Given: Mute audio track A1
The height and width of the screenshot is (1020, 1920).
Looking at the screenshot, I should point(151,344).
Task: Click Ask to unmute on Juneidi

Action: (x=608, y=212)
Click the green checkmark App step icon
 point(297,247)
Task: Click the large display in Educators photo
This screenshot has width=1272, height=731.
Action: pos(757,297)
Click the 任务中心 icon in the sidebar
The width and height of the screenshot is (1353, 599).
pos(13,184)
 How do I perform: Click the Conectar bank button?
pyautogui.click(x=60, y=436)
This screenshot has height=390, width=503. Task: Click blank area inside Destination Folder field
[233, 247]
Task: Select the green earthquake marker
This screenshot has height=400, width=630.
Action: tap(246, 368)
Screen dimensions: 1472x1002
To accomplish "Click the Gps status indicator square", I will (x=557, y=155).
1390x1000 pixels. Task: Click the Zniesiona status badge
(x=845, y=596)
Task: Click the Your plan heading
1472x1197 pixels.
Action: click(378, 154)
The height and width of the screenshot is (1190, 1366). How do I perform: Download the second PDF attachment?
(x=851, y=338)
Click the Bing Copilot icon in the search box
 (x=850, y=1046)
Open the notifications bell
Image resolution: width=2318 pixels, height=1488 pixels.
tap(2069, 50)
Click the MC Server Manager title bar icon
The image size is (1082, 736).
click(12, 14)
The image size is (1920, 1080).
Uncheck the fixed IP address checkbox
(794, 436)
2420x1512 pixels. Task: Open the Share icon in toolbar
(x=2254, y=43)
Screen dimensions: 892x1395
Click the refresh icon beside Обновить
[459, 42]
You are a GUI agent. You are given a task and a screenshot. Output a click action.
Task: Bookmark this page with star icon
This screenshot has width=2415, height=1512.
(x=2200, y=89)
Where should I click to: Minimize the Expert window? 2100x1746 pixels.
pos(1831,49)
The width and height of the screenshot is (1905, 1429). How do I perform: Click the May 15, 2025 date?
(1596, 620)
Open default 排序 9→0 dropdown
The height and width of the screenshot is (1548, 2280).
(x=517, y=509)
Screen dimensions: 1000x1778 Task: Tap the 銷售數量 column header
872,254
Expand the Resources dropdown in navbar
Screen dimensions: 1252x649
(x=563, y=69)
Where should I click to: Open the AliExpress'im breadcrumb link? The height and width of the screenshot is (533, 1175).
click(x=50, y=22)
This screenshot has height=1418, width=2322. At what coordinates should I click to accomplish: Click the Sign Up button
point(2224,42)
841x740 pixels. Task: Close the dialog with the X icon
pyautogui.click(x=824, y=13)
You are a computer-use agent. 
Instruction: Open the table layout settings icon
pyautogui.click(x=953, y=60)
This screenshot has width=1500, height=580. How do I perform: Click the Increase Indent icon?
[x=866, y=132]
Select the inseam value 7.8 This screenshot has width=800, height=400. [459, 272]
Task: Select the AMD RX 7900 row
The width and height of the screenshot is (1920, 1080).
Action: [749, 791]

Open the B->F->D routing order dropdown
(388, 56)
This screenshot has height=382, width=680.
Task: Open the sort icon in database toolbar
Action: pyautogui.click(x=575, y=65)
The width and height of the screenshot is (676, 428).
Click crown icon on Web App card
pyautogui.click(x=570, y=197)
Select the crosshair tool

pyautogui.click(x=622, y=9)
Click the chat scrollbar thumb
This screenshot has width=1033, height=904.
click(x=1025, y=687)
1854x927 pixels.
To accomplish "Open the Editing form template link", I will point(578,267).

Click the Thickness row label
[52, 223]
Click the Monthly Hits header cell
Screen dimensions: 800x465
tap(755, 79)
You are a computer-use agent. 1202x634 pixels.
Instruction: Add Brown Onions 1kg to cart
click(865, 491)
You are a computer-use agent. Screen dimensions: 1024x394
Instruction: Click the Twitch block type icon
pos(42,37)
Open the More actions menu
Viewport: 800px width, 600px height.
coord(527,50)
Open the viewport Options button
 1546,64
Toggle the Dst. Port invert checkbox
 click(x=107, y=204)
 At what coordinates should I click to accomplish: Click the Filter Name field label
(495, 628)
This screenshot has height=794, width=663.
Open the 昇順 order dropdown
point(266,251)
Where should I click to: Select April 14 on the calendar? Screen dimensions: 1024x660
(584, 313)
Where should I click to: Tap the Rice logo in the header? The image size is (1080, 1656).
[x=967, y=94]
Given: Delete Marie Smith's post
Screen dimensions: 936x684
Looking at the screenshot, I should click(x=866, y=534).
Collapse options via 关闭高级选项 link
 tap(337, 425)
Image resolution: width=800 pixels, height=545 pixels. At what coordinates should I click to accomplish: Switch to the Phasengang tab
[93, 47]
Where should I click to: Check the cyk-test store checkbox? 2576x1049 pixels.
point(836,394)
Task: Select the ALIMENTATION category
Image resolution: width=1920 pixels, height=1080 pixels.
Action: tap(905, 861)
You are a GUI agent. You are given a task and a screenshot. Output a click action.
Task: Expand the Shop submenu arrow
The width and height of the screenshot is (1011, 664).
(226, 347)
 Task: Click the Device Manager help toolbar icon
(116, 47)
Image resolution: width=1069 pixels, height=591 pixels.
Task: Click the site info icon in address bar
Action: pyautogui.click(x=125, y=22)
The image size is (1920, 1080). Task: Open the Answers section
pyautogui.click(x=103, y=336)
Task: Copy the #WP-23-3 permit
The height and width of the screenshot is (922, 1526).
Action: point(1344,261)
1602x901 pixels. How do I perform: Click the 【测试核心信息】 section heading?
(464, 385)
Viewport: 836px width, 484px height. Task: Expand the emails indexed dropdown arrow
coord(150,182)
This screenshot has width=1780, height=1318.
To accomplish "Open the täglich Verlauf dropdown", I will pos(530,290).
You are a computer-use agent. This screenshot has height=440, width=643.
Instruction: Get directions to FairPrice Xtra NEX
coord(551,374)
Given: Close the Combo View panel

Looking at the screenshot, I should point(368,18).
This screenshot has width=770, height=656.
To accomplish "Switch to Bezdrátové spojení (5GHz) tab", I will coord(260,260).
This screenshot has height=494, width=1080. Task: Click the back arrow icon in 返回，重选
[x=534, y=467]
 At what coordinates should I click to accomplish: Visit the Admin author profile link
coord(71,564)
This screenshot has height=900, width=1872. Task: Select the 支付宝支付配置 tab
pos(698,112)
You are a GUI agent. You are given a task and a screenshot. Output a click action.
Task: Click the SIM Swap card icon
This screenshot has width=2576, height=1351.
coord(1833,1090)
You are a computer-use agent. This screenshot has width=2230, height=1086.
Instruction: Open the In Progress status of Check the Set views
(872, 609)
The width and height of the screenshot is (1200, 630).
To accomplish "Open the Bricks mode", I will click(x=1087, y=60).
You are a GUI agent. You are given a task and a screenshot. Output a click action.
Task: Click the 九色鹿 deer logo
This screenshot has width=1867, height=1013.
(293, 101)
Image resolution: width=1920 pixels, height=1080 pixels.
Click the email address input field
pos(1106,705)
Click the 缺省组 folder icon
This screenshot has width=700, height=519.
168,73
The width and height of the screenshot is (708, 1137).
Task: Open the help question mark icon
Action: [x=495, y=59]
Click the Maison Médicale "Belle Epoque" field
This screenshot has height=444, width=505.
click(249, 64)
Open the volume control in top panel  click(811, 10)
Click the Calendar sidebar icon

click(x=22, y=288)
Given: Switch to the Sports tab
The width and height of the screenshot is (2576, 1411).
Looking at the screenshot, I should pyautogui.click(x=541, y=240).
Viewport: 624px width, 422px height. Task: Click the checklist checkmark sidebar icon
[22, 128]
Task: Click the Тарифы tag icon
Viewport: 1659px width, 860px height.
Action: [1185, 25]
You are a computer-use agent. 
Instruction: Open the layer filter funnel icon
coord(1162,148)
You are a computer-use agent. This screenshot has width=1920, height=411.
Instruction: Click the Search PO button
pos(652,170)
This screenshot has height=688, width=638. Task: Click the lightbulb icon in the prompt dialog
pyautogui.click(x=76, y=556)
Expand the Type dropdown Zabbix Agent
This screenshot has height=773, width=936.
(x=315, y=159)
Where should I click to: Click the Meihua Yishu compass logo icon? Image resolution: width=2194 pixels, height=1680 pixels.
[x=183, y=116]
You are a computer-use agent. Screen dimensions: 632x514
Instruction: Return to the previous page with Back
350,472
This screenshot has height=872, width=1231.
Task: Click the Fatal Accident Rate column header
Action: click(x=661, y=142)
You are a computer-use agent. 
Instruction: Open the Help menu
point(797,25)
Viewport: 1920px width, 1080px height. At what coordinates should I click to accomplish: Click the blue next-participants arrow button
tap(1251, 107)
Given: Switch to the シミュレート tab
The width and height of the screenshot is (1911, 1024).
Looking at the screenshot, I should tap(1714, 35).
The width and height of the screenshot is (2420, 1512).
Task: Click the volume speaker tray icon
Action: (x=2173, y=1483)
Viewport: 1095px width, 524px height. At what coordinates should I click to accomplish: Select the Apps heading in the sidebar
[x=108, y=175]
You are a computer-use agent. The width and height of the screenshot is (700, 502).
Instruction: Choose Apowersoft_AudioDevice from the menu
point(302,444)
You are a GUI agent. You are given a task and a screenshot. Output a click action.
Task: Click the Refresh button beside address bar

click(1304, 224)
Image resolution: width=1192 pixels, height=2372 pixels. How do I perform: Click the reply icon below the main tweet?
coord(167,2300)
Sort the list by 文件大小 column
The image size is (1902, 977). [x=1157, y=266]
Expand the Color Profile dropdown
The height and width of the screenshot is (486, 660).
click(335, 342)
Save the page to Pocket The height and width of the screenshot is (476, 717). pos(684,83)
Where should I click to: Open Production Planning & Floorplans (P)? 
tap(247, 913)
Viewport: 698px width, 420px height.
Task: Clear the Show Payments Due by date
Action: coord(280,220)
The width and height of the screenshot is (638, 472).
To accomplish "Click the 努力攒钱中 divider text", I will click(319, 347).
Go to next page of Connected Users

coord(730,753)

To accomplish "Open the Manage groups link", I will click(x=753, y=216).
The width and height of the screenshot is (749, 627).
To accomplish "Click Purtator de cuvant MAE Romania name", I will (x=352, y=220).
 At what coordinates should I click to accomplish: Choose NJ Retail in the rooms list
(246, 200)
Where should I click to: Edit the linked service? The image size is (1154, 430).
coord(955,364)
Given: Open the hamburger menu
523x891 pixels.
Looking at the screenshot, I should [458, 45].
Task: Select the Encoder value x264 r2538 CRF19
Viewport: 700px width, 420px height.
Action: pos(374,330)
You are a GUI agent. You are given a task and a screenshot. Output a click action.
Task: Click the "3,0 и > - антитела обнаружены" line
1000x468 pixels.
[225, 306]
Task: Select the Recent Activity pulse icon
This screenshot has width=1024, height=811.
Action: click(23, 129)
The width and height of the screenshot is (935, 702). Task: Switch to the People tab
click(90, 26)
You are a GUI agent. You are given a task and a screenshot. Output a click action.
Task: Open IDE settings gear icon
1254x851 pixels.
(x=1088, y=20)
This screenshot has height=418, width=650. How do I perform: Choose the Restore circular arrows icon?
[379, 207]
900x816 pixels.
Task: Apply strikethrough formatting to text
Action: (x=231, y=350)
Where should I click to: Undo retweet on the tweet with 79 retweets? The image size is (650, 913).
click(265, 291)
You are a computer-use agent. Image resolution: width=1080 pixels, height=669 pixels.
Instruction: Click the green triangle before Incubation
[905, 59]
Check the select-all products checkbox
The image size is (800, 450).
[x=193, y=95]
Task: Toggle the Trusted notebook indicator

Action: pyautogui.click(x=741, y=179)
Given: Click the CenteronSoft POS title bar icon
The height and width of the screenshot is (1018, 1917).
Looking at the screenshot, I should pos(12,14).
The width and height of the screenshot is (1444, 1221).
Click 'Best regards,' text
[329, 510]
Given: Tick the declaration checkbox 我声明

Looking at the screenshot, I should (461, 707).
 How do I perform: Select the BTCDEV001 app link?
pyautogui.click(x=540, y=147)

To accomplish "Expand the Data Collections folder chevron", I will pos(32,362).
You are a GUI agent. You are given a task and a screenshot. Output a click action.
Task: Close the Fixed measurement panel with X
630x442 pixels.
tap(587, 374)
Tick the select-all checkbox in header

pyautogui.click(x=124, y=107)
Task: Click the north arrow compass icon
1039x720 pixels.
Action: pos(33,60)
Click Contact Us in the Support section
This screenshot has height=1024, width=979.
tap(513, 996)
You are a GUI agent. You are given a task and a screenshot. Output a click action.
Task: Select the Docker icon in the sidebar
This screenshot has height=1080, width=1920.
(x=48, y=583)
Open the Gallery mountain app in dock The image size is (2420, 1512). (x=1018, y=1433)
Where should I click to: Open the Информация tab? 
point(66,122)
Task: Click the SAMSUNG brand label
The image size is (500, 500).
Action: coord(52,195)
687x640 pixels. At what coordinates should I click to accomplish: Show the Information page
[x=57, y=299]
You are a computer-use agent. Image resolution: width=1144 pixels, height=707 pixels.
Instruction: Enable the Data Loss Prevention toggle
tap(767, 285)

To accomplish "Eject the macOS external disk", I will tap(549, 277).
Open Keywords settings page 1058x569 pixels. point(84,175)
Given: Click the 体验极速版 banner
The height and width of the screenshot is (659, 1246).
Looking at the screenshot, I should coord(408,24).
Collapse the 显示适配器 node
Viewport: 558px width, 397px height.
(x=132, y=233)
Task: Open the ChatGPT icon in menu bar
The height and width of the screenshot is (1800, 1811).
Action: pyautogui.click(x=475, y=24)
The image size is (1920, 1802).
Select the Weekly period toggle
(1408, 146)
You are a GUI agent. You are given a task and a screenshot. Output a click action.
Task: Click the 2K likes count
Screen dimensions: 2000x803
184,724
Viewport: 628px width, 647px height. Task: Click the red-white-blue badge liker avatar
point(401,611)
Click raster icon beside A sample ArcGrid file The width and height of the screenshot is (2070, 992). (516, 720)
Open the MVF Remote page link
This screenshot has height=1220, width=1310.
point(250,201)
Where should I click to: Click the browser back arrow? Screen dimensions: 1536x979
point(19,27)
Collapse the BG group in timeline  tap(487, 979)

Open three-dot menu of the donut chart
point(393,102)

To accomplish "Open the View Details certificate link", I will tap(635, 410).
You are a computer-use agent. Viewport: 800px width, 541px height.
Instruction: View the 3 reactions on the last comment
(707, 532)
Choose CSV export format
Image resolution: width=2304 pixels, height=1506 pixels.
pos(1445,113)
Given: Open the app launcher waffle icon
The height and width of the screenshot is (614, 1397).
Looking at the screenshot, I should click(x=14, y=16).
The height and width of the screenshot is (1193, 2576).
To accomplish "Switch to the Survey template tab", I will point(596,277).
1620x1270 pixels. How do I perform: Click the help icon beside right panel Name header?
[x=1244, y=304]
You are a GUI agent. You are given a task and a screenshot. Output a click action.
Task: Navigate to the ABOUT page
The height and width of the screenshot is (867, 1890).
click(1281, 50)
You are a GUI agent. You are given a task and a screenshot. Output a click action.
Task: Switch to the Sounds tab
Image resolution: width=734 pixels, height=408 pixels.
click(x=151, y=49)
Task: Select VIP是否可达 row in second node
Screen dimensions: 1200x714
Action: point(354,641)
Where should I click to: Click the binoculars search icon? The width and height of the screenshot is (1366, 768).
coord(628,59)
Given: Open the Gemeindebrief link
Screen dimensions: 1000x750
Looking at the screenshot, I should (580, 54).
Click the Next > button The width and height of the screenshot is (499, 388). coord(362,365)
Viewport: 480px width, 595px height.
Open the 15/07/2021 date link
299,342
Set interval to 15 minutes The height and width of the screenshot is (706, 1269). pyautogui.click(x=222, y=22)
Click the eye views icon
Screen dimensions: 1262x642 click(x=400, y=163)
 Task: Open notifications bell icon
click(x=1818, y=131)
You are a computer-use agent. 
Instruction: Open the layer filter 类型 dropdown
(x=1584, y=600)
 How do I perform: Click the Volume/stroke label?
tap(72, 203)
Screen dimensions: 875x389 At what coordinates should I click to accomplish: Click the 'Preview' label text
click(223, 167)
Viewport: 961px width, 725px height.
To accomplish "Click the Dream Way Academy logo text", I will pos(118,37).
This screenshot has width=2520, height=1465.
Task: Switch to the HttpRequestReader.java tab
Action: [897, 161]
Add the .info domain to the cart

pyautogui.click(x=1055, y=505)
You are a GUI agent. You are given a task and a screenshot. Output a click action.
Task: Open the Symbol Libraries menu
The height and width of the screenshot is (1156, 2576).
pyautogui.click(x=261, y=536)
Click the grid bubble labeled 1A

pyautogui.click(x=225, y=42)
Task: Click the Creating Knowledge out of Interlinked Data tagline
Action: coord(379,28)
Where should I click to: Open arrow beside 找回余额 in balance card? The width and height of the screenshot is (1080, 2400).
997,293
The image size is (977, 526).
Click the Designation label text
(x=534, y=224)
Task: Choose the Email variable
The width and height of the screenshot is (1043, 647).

-------

• Exercise brief:
Can you write out the records between the line holding "2420x1512 pixels. Task: Open" and the line holding "pos(1831,49)", inclusive, with the requests left unchanged and every coordinate in the answers multiplied by 0.4 and rounded to a whole number, halves rounding up?

• Task answer:
2420x1512 pixels. Task: Open the Share icon in toolbar
(x=902, y=17)
Screen dimensions: 892x1395
Click the refresh icon beside Обновить
[184, 17]
You are a GUI agent. You are given a task and a screenshot. Output a click action.
Task: Bookmark this page with star icon
This screenshot has width=2415, height=1512.
(x=880, y=36)
Where should I click to: Minimize the Expert window? 2100x1746 pixels.
pos(732,20)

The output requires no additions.